Mel Odom (born December 16, 1957, in California) is an American writer known primarily for science fiction and fantasy novels set in existing properties.

==Education==

Odom graduated from Byng High School in Byng, Oklahoma in May 1976, and later graduated with a bachelor's degree in English from East Central University in Ada, Oklahoma. He teaches undergraduate courses at the Gaylord College of Journalism and Mass Communication in the Professional Writing program at the University of Oklahoma.

==Career==
Odom sold his first book in January 1988 and wrote dozens more books over the next ten years. He wrote two novels for the F.R.E.E.Lancers campaign setting for TSR's Top Secret/S.I. role-playing game, F.R.E.E.Lancers and F.R.E.E.Fall. He followed these with his first Forgotten Realms novel in 1998, The Lost Library of Cormanthyr, and then his Threat from the Sea trilogy.

Odom has written dozens of novels in several fields – action-adventure, computer strategy guides, fantasy, game-related fiction, horror, juvenile, movie novelizations, science fiction, and young adult – as well as comics.

Odom wrote several novels in the Forgotten Realms series, including the trilogy The Threat from the Sea, and two short stories. He has gained renown with his The Rover and Left Behind Apocalypse series, and three novels for the NCIS franchise.

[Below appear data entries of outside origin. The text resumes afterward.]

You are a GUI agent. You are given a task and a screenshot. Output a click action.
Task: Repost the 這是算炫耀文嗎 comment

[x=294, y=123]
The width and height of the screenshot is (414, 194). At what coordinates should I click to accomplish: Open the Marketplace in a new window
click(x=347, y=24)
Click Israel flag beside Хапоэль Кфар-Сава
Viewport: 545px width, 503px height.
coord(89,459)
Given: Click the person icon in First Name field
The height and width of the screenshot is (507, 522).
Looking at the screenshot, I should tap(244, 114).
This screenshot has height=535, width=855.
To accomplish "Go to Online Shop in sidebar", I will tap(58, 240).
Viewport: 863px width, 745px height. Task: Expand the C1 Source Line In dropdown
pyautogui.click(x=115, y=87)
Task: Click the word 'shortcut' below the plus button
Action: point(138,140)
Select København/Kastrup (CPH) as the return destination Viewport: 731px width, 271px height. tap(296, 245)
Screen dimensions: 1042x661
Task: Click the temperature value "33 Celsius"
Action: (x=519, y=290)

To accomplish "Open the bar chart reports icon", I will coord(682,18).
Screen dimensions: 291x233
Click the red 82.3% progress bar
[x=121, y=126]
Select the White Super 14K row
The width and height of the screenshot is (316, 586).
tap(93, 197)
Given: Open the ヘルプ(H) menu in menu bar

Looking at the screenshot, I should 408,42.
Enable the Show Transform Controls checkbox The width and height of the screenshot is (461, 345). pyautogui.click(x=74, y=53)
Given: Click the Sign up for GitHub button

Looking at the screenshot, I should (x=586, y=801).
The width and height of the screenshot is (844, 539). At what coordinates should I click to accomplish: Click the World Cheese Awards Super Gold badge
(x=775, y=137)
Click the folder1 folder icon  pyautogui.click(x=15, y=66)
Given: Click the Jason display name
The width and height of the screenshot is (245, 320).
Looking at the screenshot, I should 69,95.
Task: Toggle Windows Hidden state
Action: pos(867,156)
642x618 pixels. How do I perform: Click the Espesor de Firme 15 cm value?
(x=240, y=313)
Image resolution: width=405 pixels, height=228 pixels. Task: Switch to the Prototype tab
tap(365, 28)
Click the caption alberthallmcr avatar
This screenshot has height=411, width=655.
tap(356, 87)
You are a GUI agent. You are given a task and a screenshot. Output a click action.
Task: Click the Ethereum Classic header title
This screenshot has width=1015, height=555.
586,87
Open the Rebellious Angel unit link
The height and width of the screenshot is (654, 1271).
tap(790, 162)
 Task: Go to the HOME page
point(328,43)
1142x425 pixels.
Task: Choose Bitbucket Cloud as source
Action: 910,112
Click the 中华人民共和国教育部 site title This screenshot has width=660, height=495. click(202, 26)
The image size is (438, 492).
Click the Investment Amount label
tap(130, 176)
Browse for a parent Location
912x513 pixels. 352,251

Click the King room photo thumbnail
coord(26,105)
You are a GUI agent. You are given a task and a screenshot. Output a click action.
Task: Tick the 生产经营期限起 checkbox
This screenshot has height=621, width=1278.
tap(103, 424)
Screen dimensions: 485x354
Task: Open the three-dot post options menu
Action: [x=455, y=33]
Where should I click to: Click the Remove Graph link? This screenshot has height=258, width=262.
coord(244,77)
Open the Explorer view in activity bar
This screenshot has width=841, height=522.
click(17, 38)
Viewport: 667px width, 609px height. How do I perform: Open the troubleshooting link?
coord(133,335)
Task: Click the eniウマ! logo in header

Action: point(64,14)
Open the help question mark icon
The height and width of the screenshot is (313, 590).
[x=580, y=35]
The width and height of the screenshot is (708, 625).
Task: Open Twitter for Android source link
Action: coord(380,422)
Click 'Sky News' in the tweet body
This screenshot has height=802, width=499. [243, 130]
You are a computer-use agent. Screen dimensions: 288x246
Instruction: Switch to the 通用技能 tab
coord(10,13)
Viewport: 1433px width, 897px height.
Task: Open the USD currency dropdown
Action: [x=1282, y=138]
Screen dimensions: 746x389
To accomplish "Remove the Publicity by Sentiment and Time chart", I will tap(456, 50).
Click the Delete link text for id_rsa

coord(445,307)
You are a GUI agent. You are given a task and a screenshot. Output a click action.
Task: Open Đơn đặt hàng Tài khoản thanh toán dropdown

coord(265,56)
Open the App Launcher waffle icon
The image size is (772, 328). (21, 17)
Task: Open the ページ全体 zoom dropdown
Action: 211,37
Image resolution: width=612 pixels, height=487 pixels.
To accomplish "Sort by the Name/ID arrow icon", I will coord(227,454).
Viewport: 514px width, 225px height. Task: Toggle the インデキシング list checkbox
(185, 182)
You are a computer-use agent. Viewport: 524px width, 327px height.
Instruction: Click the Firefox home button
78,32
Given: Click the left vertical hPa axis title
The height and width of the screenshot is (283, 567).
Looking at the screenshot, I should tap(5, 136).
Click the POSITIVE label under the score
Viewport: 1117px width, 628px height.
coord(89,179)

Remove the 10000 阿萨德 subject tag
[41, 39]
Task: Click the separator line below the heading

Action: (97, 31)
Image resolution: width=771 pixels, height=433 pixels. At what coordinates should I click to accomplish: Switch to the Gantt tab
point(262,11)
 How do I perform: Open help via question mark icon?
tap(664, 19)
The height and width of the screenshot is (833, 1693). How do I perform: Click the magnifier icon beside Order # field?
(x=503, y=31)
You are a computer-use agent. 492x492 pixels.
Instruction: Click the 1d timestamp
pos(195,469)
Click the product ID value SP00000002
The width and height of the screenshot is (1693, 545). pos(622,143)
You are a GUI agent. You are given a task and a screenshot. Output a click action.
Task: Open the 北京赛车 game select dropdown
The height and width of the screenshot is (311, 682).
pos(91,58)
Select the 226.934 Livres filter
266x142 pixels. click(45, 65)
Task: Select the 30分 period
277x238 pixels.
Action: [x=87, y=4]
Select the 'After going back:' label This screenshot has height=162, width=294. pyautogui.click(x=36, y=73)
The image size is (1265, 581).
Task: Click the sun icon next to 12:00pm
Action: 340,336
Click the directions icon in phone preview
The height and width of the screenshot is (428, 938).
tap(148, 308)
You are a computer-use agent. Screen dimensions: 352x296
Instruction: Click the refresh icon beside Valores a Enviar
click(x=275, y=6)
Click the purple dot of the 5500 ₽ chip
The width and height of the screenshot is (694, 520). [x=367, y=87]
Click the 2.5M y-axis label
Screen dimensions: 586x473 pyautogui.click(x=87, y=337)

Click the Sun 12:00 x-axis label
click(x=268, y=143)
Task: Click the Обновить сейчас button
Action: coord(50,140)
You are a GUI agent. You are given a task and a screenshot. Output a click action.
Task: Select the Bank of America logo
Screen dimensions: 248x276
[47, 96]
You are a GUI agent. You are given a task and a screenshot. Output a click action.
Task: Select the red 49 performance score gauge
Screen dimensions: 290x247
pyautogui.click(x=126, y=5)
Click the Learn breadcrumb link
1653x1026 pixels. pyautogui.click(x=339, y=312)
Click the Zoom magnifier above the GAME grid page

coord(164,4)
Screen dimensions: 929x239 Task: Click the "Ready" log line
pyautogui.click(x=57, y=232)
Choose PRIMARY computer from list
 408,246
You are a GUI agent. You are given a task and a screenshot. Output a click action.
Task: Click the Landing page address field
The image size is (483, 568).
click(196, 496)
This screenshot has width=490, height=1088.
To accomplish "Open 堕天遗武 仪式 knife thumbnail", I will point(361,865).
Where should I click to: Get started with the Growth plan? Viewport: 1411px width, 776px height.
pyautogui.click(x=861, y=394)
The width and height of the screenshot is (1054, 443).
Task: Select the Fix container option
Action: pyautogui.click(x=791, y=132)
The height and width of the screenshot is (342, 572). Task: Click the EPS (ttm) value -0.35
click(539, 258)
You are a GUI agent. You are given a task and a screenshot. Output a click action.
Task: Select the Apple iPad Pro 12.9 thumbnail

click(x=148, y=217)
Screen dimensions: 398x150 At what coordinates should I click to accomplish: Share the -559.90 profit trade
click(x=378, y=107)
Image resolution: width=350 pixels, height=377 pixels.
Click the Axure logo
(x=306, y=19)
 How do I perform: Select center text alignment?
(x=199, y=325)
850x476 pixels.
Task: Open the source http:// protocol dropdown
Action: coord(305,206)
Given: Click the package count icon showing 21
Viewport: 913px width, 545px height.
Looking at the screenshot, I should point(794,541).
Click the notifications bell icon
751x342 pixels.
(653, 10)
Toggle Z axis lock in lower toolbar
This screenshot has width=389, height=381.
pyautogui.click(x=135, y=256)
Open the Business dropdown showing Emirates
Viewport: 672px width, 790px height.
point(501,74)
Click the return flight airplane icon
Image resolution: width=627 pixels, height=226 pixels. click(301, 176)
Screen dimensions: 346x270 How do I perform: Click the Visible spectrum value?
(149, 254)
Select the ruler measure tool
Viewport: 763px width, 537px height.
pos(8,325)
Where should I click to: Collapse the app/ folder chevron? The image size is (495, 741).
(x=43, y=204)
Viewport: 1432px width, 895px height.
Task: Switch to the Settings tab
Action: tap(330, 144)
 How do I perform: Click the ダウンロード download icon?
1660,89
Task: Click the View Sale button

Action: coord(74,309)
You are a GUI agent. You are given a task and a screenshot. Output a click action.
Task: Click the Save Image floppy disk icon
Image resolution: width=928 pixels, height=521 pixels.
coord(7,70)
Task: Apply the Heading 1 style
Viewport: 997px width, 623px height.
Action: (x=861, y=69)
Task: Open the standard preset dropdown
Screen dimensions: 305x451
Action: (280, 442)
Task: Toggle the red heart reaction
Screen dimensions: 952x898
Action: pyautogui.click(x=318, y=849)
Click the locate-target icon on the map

He has published original novels for popular TV shows, including Roswell and Sabrina, the Teenage Witch. The most popular show for which he has written original novels is Buffy the Vampire Slayer. He has also written novelizations of movies, including: Blade starring Wesley Snipes, and xXx starring Vin Diesel.

One of his best known fantasy novels is The Rover (2001), which in 2002 won the Alex Award, an American Library Association award given to novels written for adults that would also appeal to young readers. Three sequels have appeared since then: Destruction of the Books (2004), Lord of the Libraries (2005), and The Quest for the Trilogy (2007). These stories are high fantasy in the style of J. R. R. Tolkien's The Lord of the Rings.

In 2003, he published Apocalypse Dawn, a military spin-off of the enormously popular Left Behind Series; Odom's first book in the series was a 2004 Christy Award finalist.

Odom also writes DVD, HD DVD, and Blu-ray reviews for Audio Video Revolution.

He is known to have written under several pen names, among others Jordan Gray. Additionally, under the pseudonym of Don Pendleton, Odom has written several Mack Bolan novels, an action-adventure series.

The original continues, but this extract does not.